Brief Intro:
(Minor edit: My intention of asking this question is not about the algorithms themselves. I'm fully aware of the fast iterative solution with 3 local variables or an array of 3 elements. Actually, I deliberately make both tests to have the lowest complexity difference as what I could come up with. What I'd like to know about is that if implementing an identical algorithm to the recursive one attacking the same problem in custom stacks and iteration can improve the performance!)
When we learned about programming at school, we were usually told that iteration would generally be more efficient comparing to recursion, unless recursion gives a specific and elegant way to solve the problem.
So recently I decided to put this into a simple test. Given that function calls are essentially handled by call stacks, thus it's possible to implement a custom stack to handle required local variables and turn a recursive implementation into a iterative one. Below is an example of me implementing a Fibonacci number calculator base on recursion and supposedly an equivalent algorithm using iteration, both written in C.
Method:
Recursive impl. (fibon_recu):
uint64_t calls = 0;
/* Calculate Fibonacci number using recursive algorithm. */
uint64_t fibonacci(uint8_t idx)
{
calls++;
return (idx <= 1) ? idx : (fibonacci(idx - 1) + fibonacci(idx - 2));
}
Iterative impl. (fibon_iter):
uint64_t loop_count;
/* Calculate Fibonacci number using stack-based method derived from recursive algorithm. */
uint64_t fibonacci(uint8_t idx)
{
uint64_t ret = 0;
uint8_t stack_val[ARR_STACK_SIZE], cache;
uint16_t stack_size;
loop_count = 0;
// Push index into simulated stack
stack_size = 1;
*stack_val = idx;
while(stack_size)
{
// Pop simulated stack top
stack_size -= 1;
cache = *(stack_val + stack_size);
if(cache > 1)
{
// Push <index - 1> and <index - 2> into simulated stack
*(stack_val + stack_size) = cache - 1;
*(stack_val + stack_size + 1) = cache - 2;
stack_size += 2;
}
else
{
ret += cache;
}
loop_count++;
}
return ret;
}
It's worth mentioning that the answer by templatetypedef says:
Depending on the implementation of the stack, that stack might end up needing to dynamically allocate memory in the heap, which is typically more expensive than setting up and tearing down stack frames. As always, if you have two algorithms and want to compare their empirical performance, it's probably best to just run the two against one another and see which ones win.
which is indeed observed on my testing device, I decided to use static array to simulated the stack, as the static array itself will be allocated in the stack frames instead of in heaps. Accessing variables in heaps in this case on my device makes the performance about 20-30 times worse (figure not shown here).
Nonetheless, this answer by Nathaniel Ford suggested that iterative implementation with custom stacks can sometimes improve performance, which I consider being quite interesting.

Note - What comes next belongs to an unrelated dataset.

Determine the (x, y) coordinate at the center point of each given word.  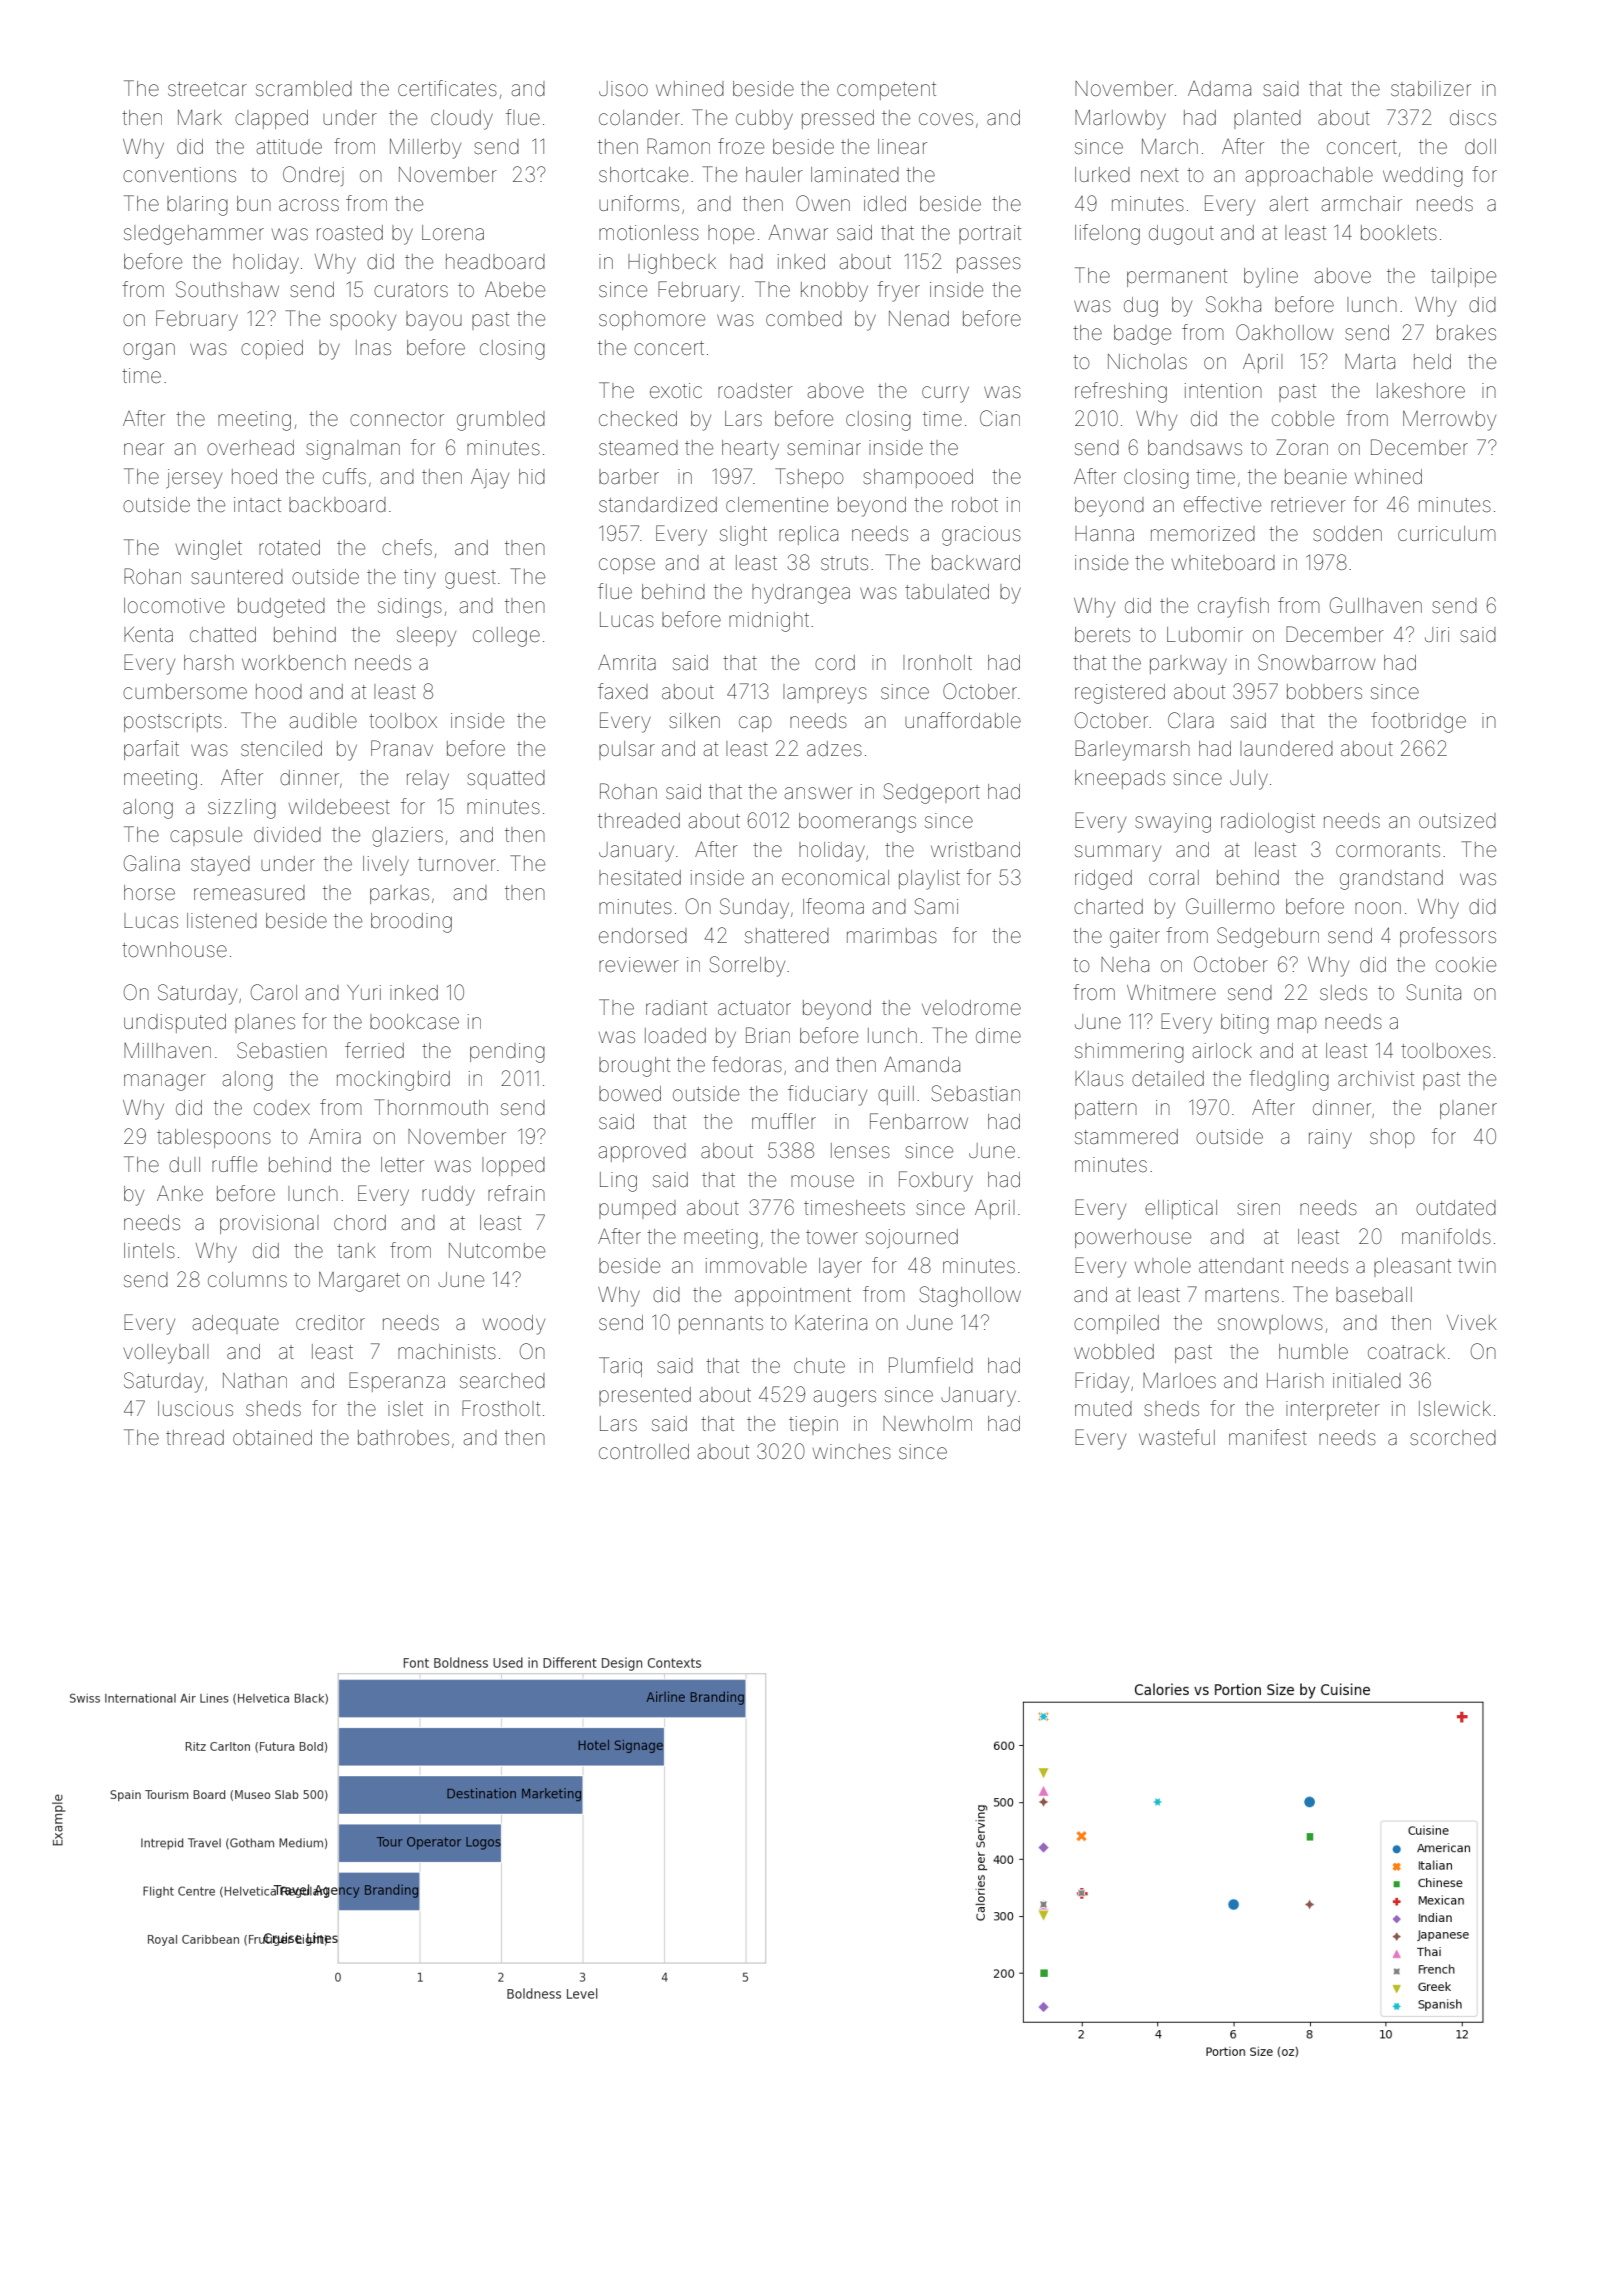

Also, to make the comparison as fair as what I could achieve, I compiled both pieces of code with -O0
flag to disable compiler optimization(s).
Results:
Where fibon_recu
stands for recursive tests and fibon_iter
stands for iterative tests. Just for references in case these information are relative, I decided to put both gcc
version and basic device info on the figure.
Update:
<Sep. 7, 2021; 11:00 UTC>
Thanks to Ian Abbott for pointing out that using pointer access instead of indexing can improve performance as -O0
flag is present. This brings the execution time for iterative tests down to just being slightly longer than recursive tests.
<Sep. 7, 2021; 22:45 UTC>
Thanks to all generous devs here for the insights and even detailed tests! I made some updates reading those answers and also marked the question as solved. However, please read all the answers below as all of them have different but important perspectives!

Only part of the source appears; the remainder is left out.